-- Given data follows --

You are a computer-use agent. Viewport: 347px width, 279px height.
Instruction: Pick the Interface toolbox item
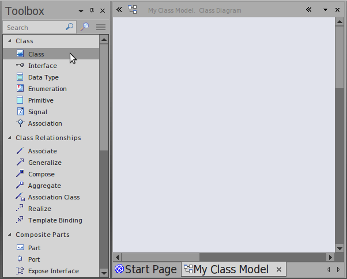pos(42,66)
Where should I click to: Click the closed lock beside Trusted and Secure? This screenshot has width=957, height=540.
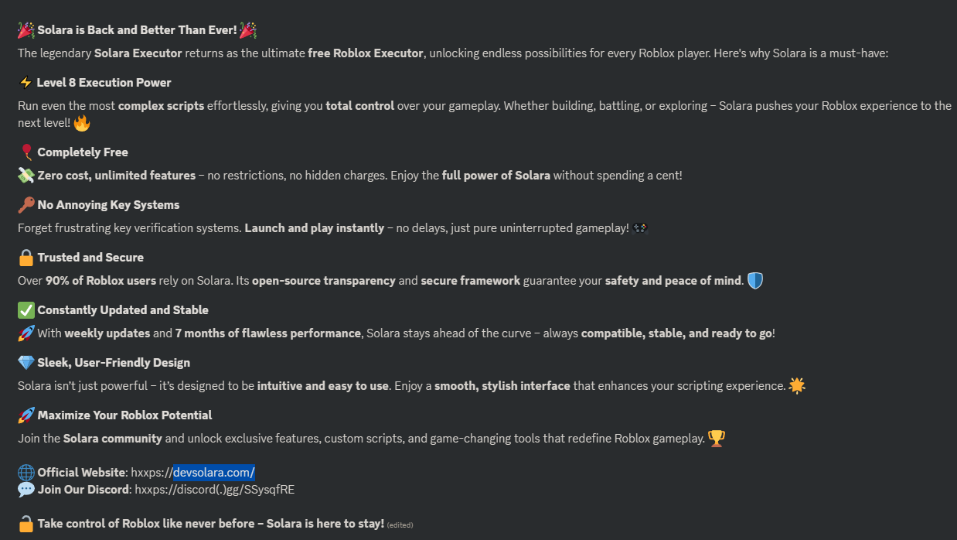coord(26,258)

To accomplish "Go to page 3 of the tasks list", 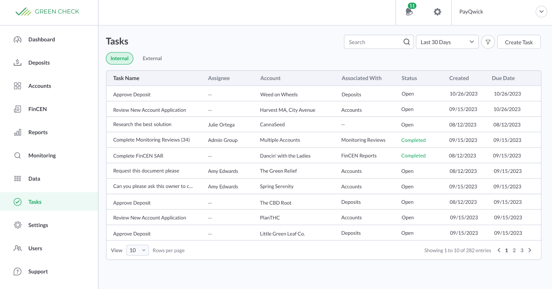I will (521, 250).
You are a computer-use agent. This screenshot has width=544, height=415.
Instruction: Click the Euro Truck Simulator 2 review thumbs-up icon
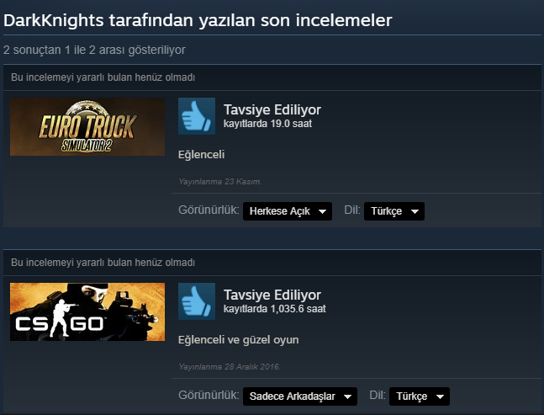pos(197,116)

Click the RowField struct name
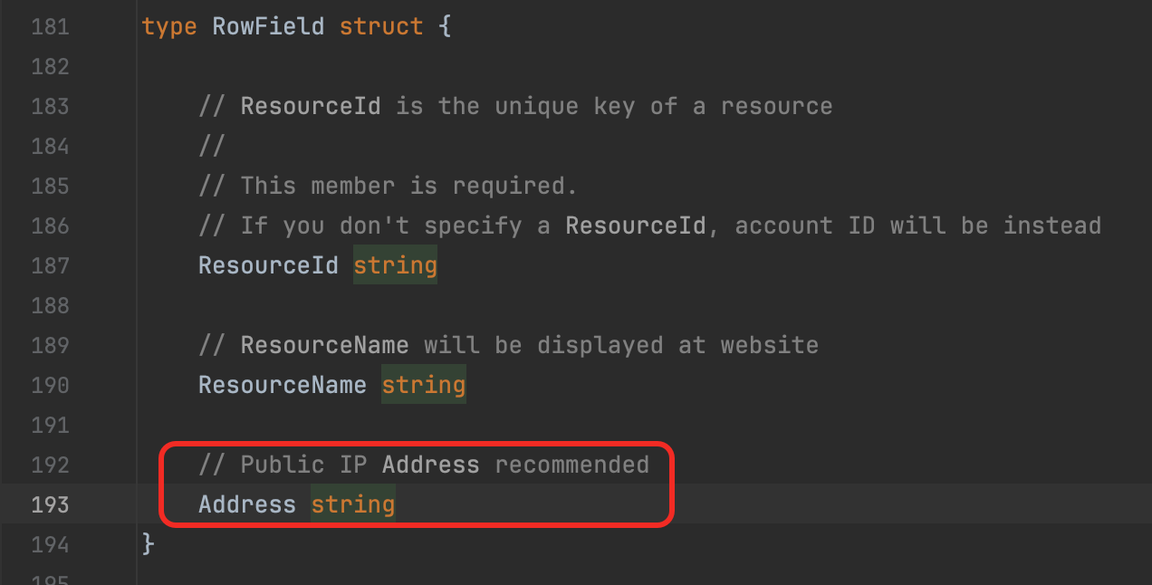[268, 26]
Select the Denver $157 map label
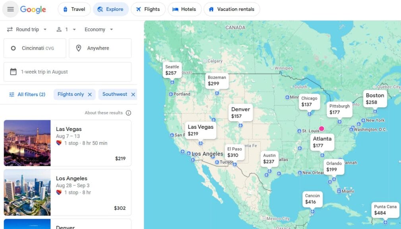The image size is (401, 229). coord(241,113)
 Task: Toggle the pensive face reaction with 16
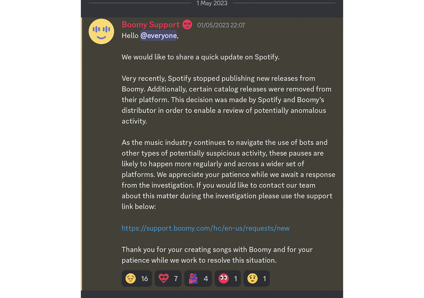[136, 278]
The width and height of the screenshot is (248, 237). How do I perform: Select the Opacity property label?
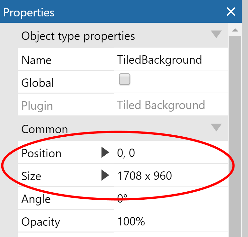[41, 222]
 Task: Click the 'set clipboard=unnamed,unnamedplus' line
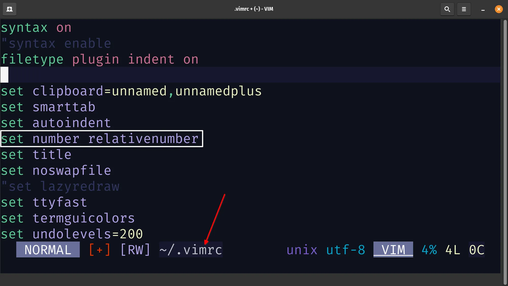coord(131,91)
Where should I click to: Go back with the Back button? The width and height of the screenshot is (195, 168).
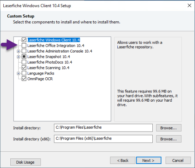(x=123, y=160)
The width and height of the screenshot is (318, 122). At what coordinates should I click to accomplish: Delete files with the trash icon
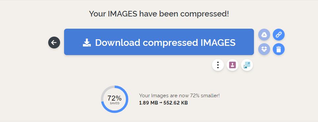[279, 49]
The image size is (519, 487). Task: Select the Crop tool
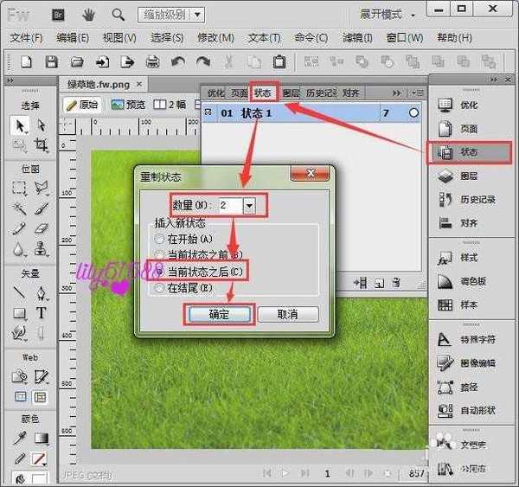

-- Given data concluded --

* [Problem to work on] Return solely the number of lines in the data that include the word "computer".

* [Your response] 2